(Stored items)
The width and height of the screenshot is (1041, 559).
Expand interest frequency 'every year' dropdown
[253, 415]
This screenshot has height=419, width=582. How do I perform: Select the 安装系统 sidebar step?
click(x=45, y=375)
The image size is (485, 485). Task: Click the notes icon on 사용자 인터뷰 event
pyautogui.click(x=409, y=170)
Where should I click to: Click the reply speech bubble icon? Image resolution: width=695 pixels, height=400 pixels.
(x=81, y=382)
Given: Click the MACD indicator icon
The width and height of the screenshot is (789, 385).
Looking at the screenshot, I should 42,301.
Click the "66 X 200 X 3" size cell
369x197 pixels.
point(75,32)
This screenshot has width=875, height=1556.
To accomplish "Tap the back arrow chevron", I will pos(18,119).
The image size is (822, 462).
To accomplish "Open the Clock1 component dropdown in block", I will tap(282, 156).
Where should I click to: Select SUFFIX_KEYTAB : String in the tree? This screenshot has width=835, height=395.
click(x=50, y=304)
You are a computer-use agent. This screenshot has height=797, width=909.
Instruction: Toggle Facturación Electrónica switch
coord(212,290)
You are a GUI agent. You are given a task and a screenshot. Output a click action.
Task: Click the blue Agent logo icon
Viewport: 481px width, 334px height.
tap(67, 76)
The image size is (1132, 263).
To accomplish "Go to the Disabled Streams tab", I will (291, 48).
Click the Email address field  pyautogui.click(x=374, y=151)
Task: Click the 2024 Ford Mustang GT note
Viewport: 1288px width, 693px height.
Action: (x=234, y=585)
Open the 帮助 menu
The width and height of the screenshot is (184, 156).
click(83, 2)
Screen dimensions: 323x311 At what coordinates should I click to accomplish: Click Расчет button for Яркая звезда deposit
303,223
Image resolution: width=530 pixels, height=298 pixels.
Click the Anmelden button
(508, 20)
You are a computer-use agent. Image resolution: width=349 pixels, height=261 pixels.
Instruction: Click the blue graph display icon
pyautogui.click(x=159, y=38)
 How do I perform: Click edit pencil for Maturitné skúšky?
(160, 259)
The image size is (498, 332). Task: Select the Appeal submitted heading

■ **Exercise**
Count the lines above with the string "will"; report only that figure.

■ **Solution for this problem**
3